THE LORD SPOKE (April 01)

Daily Reflections from Scripture:

Old Testament: Joshua 14-15

When others were looking for a landing strip, Caleb was looking for a launch pad. At the age of 85 he was still looking for mountains to climb: “so here I am today, eighty-five years old! I am still as strong today as the day Moses sent me out; I’m just as vigorous to go out to battle now as I was then. Now give me this hill country...” (Josh. 14:10-11).

For 38 years, from the time he’d been sent out as a spy, Caleb had continued to serve the Lord with his whole heart. This is emphasized three times in Joshua 14:8,9, and 14. You don’t get to age 85 and then decide to do something great. It takes a lifetime of commitment and faithfulness. The spiritual patterns you establish now will serve you well in old age if they are godly and founded upon Scripture. Likewise, it will be very hard to break out of the ruts if you’re heading down the wrong road now. It’s like the old sign that used to be along the road to Alaska: “Choose your rut carefully - you’re going to be in it for a long time.”

Part of the secret here is to be willing to stand alone, to stick with what is right even when it isn’t popular, to stand up for the truth even when the crowd goes the other way. That was Caleb 38 years before. When everyone else had a different solution, only he and Joshua chose what was right and they nearly died for it. The crowd was ready to stone them.

How can you be sure? How can you know that you’re right and the crowd is wrong? What if it’s just stupid bull-headedness? Caleb’s testimony gives us a definite and clear answer:
  • “you know what the Lord said” (Josh. 14:6)
  • “the Lord promised” (Josh. 14:10)
  • “the Lord promised” (Josh. 14:12a)
  • “just as he said” (Josh. 14:12b)
Caleb staked his life on God’s Word and it never failed him. You can too!


New Testament: Acts 2

There are many promises in the Bible. As kids we used to sing, “Every promise in the Book is mine; every chapter, every verse, every line....” But that’s not true! There are many promises that are given to individuals or to Israel as a nation that do not apply to all of us. We must be careful in our interpretation to go through the three basic steps:
  1. Observation - What does it say? To whom was it written?
  2. Interpretation - What did it mean? How would the original recipients have understood it?
  3. Application - What does it mean? How can I apply it today, knowing it was for them originally?
There is a particularly important Promise that is often referred to in the Scriptures. Whenever the Bible speaks of “the promise” it’s usually a reference to the Abrahamic Covenant. There are many dozens of references to that foundational Promise in both Testaments.

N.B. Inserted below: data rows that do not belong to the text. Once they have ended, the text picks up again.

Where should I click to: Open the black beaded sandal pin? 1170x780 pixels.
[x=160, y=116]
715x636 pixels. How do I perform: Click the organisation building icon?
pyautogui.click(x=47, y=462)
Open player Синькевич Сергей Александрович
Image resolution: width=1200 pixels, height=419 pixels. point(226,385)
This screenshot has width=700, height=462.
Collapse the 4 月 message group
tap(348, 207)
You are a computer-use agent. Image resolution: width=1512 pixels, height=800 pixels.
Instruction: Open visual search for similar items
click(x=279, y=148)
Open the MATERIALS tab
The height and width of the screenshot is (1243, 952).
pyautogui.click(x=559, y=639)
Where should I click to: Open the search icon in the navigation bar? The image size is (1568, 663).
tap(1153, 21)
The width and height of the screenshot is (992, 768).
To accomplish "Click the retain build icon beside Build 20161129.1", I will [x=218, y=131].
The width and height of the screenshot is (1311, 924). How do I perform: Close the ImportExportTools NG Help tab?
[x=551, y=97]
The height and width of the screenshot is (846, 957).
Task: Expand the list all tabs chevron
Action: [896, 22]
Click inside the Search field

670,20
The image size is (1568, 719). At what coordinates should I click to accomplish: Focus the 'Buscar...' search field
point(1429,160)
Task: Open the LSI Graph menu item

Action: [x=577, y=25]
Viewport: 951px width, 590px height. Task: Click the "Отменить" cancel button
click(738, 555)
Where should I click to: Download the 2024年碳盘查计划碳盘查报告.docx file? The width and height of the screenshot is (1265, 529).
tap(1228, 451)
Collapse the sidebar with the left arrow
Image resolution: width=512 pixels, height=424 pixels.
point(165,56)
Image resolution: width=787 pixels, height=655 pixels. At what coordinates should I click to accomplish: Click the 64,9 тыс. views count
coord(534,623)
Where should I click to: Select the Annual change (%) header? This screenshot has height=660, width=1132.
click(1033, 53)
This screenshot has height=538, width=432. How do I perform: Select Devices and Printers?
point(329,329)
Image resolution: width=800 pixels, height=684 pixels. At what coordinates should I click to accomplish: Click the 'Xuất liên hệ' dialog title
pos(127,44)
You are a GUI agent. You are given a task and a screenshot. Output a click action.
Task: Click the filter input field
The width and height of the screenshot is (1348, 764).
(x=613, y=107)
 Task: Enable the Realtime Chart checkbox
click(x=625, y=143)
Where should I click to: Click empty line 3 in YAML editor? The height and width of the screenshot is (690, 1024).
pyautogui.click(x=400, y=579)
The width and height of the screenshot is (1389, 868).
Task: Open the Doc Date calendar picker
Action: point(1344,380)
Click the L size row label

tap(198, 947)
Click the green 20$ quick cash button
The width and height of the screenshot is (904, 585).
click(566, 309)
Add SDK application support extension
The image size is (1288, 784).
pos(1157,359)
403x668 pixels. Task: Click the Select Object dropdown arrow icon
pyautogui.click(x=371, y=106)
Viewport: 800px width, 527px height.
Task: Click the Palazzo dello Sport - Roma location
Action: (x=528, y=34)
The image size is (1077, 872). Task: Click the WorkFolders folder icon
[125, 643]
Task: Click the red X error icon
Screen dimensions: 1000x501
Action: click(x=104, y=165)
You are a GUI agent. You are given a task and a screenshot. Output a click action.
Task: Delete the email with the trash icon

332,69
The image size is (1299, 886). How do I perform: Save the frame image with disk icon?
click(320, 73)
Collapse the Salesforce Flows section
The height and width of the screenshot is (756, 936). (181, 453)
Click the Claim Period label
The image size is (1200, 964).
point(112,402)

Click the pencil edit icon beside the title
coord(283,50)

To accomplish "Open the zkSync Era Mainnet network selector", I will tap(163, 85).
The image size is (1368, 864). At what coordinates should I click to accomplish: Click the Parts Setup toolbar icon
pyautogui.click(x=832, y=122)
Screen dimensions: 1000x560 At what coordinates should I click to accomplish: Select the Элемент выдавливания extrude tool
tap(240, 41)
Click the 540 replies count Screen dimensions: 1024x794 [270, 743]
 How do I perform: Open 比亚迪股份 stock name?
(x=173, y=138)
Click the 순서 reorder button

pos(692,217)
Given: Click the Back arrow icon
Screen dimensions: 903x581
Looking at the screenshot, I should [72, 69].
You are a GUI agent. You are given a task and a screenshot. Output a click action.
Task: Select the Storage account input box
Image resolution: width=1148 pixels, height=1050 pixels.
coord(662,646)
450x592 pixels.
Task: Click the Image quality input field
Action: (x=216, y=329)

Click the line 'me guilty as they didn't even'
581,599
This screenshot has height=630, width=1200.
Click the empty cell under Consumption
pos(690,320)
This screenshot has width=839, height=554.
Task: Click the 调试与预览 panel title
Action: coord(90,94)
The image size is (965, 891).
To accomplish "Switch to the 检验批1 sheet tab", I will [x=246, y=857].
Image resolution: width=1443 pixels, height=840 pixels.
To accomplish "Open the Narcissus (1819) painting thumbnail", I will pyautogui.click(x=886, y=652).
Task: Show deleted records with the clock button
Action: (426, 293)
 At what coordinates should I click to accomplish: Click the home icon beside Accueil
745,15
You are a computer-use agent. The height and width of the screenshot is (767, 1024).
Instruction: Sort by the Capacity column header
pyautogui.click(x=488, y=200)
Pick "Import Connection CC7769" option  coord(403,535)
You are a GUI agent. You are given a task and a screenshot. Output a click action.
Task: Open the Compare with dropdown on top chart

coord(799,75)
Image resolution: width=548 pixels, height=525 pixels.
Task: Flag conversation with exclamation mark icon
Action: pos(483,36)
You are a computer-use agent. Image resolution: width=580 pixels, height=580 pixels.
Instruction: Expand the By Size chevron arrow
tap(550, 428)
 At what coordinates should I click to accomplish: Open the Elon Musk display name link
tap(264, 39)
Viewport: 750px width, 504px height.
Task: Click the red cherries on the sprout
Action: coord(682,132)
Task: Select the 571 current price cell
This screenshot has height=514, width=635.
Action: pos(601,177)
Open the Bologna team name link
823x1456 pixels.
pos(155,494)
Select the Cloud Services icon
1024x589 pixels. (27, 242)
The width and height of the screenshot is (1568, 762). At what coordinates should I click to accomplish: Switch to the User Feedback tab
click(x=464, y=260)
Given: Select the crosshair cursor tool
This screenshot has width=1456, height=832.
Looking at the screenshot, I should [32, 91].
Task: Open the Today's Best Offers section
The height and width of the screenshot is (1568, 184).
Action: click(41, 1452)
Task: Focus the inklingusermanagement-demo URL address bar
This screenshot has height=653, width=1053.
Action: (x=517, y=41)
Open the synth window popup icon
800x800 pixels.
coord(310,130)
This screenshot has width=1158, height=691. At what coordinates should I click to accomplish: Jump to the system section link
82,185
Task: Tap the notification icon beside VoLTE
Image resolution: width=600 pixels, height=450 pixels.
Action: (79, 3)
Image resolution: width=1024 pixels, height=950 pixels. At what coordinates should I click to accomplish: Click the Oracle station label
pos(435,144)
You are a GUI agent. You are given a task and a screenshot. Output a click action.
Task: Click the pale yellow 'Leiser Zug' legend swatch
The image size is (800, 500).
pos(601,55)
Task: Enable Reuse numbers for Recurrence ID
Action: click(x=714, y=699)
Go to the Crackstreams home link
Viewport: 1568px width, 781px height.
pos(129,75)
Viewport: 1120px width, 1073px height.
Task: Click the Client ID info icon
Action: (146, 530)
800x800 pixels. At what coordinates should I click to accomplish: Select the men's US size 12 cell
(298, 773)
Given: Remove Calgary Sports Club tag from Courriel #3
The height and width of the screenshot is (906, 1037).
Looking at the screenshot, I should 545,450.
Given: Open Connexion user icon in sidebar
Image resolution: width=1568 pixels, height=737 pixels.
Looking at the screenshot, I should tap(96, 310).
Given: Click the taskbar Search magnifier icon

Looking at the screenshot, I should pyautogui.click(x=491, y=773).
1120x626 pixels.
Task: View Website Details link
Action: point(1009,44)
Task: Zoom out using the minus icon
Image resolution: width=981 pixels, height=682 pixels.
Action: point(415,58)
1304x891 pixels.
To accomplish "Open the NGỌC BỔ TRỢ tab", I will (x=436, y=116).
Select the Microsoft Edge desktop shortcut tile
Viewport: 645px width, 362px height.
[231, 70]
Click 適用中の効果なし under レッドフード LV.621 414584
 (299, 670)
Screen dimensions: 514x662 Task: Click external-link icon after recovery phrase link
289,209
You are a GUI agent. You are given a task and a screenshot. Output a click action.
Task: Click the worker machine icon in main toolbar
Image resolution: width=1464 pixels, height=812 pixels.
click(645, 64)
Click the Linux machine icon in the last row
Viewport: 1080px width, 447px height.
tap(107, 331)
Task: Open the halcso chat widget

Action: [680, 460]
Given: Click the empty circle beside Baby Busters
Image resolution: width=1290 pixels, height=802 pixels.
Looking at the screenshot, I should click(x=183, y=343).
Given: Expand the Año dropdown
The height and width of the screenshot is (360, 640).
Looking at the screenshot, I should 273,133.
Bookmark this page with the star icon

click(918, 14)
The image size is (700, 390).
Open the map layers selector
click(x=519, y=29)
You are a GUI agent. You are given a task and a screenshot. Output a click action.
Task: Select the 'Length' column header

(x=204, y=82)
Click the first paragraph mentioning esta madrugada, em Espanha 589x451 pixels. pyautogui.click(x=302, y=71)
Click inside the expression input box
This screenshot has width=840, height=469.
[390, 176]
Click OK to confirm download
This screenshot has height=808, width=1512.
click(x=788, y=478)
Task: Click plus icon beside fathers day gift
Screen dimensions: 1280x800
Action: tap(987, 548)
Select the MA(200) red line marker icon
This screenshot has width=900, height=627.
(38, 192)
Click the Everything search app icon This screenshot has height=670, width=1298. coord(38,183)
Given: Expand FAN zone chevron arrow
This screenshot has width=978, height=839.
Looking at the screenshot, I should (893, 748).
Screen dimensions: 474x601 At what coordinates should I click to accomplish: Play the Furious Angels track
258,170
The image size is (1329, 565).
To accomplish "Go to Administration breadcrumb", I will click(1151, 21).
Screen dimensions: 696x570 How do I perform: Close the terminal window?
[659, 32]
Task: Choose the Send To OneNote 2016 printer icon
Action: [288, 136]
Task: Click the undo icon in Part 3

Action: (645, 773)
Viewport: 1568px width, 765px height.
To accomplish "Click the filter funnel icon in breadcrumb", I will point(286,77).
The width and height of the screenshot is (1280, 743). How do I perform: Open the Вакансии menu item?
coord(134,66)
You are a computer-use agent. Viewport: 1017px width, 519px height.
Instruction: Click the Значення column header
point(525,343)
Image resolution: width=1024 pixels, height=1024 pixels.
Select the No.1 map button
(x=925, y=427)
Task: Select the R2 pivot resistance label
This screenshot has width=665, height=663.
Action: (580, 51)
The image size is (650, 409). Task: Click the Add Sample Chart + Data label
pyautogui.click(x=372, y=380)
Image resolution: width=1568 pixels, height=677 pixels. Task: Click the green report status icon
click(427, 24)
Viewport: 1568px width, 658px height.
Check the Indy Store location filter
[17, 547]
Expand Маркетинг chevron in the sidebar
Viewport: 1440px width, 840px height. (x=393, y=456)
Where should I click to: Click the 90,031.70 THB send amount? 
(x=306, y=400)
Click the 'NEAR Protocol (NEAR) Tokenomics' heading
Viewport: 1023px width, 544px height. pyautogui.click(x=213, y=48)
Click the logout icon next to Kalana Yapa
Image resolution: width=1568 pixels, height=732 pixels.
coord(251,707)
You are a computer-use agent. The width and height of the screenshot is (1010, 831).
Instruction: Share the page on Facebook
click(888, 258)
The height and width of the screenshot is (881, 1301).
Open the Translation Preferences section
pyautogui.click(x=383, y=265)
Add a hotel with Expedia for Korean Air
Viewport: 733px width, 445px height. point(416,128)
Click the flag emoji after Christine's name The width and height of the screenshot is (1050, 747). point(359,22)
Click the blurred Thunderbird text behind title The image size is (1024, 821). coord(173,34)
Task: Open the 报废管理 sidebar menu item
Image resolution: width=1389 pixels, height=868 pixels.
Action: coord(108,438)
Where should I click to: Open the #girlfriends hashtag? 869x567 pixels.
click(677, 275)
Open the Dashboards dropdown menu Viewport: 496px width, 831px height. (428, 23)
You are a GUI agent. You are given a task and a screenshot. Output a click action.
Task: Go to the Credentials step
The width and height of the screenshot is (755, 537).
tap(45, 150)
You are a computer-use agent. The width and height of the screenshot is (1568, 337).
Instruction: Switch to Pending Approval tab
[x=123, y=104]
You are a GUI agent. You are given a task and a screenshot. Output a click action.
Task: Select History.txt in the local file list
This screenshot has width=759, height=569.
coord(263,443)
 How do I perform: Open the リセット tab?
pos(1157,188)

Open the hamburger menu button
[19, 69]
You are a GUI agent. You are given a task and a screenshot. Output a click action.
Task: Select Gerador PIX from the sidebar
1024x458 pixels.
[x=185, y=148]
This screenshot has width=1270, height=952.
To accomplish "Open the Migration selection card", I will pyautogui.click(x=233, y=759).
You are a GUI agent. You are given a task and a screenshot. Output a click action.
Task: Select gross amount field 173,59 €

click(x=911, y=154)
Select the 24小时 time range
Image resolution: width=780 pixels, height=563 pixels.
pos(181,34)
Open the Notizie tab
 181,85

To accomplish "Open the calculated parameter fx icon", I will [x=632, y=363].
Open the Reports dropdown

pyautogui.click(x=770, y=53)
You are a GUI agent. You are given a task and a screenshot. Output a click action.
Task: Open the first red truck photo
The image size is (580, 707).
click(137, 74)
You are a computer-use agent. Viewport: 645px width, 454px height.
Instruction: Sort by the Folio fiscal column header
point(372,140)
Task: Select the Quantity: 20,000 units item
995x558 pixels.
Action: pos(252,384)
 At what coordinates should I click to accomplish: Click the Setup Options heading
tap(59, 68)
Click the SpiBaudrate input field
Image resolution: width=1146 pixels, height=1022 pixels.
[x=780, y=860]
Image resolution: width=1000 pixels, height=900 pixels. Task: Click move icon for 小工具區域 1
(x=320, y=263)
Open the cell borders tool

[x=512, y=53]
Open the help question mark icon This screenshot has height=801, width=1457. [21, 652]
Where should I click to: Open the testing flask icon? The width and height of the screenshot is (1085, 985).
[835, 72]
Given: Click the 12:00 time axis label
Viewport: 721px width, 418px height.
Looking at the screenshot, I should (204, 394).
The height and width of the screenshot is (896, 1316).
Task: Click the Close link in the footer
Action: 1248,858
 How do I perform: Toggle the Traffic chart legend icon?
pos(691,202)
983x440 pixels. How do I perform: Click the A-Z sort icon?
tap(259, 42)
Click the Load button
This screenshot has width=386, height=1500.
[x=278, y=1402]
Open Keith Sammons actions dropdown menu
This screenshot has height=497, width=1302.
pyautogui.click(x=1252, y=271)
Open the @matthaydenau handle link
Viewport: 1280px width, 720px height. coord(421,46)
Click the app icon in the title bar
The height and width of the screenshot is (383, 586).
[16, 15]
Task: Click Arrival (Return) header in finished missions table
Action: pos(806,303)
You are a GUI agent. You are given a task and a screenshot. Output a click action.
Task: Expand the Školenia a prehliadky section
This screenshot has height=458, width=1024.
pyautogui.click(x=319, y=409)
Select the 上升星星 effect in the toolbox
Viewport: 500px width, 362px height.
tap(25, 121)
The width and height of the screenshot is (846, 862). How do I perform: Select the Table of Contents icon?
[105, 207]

Romans 4:16 tells us that the Promise is “guaranteed to all Abraham’s offspring”. The context goes on to explain that Abraham has physical descendants, whom we know as the Jewish people, but that he also “became the father of many nations” (Rom. 4:18). Abraham’s faith was “credited to him as righteousness” (Rom. 4:22) and that type of faith becomes the requirement for others to participate in the covenant given to him. Paul opens it up and says it is “also for us, to whom God will credit righteousness - for us who believe in him who raised Jesus our Lord from the dead” (Rom. 4:24). Back at the beginning of the passage (Rom. 4:16) a distinction had been made between “those who are of the law” (Jewish Christians) and “those who are of the faith of Abraham” (Gentile Christians).

That same distinction is also made by Paul in Galatians 3:6-9 where we’re told that “those who believe are children of Abraham”. He goes on to say that “God would justify the Gentiles by faith”. In that sense, we non-Jewish people can become the children of Abraham too. He has both physical descendants and spiritual descendants.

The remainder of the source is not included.